Stored data entries:
/---

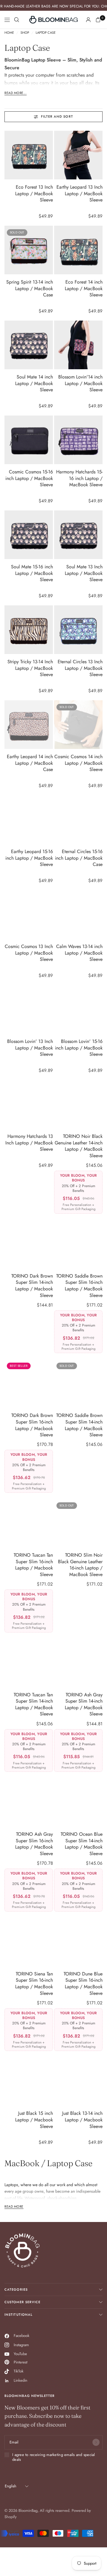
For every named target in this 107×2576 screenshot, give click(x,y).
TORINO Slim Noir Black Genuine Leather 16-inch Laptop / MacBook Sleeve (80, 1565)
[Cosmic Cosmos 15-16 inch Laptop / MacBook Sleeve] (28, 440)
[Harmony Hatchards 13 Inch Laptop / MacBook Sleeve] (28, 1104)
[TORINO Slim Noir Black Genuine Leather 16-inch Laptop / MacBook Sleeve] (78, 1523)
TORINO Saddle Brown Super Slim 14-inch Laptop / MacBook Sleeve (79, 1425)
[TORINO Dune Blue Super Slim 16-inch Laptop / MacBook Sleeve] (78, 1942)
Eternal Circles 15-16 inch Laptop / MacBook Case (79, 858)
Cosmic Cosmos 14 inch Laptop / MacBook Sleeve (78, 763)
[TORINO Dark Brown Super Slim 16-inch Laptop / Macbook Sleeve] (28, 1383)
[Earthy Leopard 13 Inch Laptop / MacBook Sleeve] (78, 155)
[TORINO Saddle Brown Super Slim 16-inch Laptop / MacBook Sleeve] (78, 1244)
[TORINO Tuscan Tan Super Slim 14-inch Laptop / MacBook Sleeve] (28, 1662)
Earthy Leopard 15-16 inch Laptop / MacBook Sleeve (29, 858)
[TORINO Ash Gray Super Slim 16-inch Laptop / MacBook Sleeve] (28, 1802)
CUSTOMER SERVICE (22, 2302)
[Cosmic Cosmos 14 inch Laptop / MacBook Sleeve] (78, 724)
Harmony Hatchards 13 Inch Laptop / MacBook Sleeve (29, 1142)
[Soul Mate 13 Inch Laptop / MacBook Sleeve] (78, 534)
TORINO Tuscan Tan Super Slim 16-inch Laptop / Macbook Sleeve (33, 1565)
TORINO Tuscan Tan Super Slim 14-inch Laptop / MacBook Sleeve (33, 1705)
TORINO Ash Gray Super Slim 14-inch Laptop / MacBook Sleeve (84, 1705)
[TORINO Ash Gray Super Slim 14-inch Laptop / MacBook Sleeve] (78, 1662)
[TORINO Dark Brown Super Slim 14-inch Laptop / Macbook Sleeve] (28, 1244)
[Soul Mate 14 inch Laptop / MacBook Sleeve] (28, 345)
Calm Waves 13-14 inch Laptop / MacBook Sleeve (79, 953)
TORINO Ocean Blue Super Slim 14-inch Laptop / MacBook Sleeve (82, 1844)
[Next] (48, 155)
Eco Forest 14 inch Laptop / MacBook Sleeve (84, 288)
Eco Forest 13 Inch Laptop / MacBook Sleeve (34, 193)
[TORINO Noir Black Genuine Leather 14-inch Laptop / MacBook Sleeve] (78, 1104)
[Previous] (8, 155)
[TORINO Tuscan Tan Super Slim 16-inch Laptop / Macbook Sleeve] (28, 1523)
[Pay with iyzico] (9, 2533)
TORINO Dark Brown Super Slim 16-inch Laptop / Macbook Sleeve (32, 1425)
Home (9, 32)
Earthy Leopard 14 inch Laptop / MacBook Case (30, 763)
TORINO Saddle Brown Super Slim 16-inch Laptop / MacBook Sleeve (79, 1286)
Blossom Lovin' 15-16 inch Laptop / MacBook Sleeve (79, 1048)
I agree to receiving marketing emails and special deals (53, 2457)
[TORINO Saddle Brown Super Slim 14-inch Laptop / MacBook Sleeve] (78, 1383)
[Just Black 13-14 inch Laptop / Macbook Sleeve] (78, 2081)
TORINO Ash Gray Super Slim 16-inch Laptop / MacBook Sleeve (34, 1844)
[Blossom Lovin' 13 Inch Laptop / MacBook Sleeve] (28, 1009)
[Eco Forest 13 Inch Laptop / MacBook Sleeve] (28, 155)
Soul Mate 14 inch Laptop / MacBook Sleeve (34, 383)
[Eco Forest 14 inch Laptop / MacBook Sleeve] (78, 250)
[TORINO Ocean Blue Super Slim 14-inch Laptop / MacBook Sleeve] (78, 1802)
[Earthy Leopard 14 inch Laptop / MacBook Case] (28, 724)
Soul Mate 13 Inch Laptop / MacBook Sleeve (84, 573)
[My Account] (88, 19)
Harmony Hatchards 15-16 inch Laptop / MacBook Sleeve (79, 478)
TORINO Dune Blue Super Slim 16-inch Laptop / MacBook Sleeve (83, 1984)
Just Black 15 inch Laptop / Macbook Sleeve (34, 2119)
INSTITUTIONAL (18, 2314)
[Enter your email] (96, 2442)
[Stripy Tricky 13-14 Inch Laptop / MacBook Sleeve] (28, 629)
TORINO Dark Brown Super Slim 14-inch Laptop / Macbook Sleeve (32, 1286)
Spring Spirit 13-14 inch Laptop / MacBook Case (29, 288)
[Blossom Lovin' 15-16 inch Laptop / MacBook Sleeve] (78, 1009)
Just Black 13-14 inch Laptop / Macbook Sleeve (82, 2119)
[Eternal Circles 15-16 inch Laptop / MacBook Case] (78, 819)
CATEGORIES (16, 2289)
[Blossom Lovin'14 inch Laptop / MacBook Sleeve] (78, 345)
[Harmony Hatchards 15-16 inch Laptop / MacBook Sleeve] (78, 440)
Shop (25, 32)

\---
/---

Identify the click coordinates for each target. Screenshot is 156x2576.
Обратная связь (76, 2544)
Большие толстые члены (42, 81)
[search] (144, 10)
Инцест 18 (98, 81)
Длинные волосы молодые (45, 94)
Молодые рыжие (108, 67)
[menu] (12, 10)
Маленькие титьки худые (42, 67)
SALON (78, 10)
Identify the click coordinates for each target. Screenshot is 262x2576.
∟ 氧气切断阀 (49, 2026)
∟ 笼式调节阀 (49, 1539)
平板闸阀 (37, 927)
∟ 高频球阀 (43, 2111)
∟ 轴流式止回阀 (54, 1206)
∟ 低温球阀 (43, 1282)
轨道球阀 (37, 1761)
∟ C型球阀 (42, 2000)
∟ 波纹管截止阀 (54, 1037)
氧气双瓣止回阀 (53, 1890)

\---

■ EXERCISE PROMPT ■
Transcribe, exactly and without additions, the lines of the records above, beginning with the line that contains "[Eco Forest 13" and ending with the line that contains "[My Account] (88, 19)", both included.

■ SOLVED PROBLEM ■
[Eco Forest 13 Inch Laptop / MacBook Sleeve] (28, 155)
Soul Mate 14 inch Laptop / MacBook Sleeve (34, 383)
[Eco Forest 14 inch Laptop / MacBook Sleeve] (78, 250)
[TORINO Ocean Blue Super Slim 14-inch Laptop / MacBook Sleeve] (78, 1802)
[Earthy Leopard 14 inch Laptop / MacBook Case] (28, 724)
Soul Mate 13 Inch Laptop / MacBook Sleeve (84, 573)
[My Account] (88, 19)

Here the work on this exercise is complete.